وَحَدَّثَنِي الْقَاسِمُ بْنُ زَكَرِيَّاءَ، حَدَّثَنَا حُسَيْنُ بْنُ عَلِيٍّ الْجُعْفِيُّ، عَنْ زَائِدَةَ، عَنْ سُلَيْمَانَ، عَنْ إِبْرَاهِيمَ، عَنْ عَلْقَمَةَ، عَنْ عَبْدِ اللَّهِ، قَالَ صَلَّيْنَا مَعَ رَسُولِ اللَّهِ صلى الله عليه وسلم فَإِمَّا زَادَ أَوْ نَقَصَ - قَالَ إِبْرَاهِيمُ وَايْمُ اللَّهِ مَا جَاءَ ذَاكَ إِلاَّ مِنْ قِبَلِي - قَالَ فَقُلْنَا يَا رَسُولَ اللَّهِ أَحَدَثَ فِي الصَّلاَةِ شَىْءٌ فَقَالَ " لاَ " . قَالَ فَقُلْنَا لَهُ الَّذِي صَنَعَ فَقَالَ "إِذَا زَادَ الرَّجُلُ أَوْ نَقَصَ فَلْيَسْجُدْ سَجْدَتَيْنِ " . قَالَ ثُمَّ سَجَدَ سَجْدَتَيْنِ
Terjemahan
Abdullah melaporkan
Kami berdoa bersama dengan Rasulullah shallallahu 'shallallahu 'alaihi wa sallam' dan dia melakukan atau menghilangkan (sesuatu). Ibrahim berkata: Demi Allah, ini adalah kesalahan saya saja. Kami berkata: Rasulullah, apakah ada sesuatu yang baru tentang doa itu?

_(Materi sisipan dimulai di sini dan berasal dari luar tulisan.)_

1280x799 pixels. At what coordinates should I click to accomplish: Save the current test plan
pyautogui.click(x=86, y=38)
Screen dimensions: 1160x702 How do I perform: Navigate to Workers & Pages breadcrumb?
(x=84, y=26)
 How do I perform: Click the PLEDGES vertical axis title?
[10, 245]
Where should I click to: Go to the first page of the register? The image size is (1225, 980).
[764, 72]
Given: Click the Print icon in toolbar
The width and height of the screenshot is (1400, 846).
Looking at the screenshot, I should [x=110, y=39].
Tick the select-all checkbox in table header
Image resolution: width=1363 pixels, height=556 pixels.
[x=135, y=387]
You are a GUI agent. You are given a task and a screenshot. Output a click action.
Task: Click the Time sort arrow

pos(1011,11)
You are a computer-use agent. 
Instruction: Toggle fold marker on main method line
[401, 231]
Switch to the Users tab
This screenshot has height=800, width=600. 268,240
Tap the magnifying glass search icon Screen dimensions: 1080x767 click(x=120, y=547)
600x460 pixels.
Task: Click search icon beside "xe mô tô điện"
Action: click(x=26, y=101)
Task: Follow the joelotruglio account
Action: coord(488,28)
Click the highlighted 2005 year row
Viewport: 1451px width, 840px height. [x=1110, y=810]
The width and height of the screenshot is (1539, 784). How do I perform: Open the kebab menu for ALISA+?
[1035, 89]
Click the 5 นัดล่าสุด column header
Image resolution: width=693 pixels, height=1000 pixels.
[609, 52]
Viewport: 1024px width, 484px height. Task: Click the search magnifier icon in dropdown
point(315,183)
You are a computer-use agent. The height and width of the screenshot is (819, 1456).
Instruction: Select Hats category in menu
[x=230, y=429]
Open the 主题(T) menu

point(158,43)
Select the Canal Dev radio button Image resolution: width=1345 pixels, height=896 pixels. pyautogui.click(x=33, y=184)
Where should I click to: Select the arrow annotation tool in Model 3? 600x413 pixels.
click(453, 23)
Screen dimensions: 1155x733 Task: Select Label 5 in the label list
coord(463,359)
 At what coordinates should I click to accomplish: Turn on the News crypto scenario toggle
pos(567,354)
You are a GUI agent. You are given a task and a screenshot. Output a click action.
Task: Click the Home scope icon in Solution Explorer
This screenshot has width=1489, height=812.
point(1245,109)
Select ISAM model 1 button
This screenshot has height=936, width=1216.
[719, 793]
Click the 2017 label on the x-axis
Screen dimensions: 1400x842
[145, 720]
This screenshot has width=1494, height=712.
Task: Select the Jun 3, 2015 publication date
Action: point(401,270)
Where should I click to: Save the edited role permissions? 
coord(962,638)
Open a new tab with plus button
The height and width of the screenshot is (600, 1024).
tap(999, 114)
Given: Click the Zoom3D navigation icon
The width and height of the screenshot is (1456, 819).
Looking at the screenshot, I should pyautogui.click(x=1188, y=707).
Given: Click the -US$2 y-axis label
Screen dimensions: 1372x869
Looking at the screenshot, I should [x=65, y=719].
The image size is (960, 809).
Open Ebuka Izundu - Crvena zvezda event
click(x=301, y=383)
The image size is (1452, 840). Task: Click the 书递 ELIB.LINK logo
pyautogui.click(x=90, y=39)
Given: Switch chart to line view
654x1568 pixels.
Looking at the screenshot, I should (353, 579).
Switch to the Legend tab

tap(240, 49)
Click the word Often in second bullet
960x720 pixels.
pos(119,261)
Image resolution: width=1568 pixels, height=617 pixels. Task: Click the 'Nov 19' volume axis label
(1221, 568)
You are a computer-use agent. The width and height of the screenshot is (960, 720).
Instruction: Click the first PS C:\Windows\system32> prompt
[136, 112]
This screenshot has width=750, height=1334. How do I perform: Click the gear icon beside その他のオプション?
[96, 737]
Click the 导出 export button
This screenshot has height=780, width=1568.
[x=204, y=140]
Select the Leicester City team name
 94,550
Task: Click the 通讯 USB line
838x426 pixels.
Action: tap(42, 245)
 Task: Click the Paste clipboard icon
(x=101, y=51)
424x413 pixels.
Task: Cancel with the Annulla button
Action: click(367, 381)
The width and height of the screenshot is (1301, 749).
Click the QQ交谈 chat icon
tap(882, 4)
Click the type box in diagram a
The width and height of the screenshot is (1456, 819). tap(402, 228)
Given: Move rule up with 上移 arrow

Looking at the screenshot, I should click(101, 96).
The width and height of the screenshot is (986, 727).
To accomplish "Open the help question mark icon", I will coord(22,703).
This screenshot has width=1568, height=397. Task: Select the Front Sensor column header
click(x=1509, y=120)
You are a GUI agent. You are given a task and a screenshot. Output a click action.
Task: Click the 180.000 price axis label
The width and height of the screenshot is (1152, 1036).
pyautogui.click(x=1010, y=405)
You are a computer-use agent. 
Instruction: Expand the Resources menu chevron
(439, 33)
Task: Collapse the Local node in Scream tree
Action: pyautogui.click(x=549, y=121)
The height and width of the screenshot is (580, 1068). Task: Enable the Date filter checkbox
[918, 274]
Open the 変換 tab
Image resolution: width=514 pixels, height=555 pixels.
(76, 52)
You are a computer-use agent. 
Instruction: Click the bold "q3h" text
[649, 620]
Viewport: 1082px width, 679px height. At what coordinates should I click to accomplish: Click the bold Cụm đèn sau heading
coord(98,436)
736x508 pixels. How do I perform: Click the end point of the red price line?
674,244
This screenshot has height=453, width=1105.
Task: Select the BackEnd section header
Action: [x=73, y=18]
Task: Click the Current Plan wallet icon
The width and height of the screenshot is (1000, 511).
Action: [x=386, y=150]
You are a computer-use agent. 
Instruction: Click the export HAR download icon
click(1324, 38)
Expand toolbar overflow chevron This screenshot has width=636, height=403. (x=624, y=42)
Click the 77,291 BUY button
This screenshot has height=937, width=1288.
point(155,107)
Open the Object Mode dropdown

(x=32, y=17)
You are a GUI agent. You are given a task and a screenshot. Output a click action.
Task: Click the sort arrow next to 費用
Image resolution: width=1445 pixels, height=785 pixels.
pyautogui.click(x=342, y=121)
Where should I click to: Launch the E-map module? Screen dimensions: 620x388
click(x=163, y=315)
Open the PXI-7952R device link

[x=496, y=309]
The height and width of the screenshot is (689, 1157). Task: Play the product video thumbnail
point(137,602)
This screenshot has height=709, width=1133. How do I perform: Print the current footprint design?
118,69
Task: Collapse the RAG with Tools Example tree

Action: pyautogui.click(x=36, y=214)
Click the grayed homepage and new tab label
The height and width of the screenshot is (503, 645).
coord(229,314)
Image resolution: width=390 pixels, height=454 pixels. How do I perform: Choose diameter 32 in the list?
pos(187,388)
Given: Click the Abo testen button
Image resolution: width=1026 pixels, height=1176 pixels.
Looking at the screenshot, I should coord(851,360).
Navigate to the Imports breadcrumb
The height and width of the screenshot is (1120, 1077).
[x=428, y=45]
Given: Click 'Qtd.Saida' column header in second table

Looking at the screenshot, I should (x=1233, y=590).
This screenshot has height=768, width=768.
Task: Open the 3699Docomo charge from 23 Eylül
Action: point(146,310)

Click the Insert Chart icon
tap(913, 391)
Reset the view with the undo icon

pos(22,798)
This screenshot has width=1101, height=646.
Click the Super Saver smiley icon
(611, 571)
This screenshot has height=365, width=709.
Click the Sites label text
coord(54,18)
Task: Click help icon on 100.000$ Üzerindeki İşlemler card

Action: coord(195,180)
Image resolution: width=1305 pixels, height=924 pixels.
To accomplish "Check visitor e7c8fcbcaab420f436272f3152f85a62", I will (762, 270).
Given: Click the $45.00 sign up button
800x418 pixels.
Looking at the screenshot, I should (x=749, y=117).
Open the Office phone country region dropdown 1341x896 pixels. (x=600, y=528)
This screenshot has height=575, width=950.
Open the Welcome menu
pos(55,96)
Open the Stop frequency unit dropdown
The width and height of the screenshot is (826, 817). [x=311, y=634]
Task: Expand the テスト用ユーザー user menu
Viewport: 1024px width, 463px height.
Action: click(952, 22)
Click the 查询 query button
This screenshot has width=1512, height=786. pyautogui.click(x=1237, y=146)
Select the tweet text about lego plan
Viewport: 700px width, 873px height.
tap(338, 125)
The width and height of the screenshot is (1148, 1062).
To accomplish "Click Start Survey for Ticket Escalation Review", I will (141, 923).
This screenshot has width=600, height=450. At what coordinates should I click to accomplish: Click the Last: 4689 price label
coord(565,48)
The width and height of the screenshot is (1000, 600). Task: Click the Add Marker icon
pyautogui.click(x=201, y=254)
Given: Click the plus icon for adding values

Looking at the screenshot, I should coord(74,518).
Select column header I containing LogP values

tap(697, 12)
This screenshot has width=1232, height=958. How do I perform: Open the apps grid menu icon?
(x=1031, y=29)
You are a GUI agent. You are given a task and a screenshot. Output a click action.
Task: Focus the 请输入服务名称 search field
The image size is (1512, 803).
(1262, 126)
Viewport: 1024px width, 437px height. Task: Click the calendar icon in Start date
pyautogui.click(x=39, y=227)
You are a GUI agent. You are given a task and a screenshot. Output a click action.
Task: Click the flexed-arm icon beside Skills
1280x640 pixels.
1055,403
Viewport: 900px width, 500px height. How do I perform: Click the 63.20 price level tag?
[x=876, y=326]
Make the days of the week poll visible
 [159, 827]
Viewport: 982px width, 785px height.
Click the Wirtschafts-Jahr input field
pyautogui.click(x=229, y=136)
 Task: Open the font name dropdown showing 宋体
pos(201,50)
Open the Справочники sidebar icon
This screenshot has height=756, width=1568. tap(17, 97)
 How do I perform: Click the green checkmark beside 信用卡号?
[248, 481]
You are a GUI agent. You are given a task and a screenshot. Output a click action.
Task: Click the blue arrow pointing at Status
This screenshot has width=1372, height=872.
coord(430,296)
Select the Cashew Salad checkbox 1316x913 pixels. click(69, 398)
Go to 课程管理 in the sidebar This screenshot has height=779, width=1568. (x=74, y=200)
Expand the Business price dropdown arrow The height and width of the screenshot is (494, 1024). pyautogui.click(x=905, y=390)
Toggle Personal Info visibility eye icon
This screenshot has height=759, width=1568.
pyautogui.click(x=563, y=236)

Dia (Nabi Suci) berkata: Tidak. Kami menceritakan kepadanya tentang apa yang telah dia lakukan. Dia (Nabi Suci) bersabda: Ketika seseorang melakukan atau mengabaikan (sesuatu dalam shalat), dia harus melakukan dua sujud, dan kemudian dia sendiri melakukan dua sujud.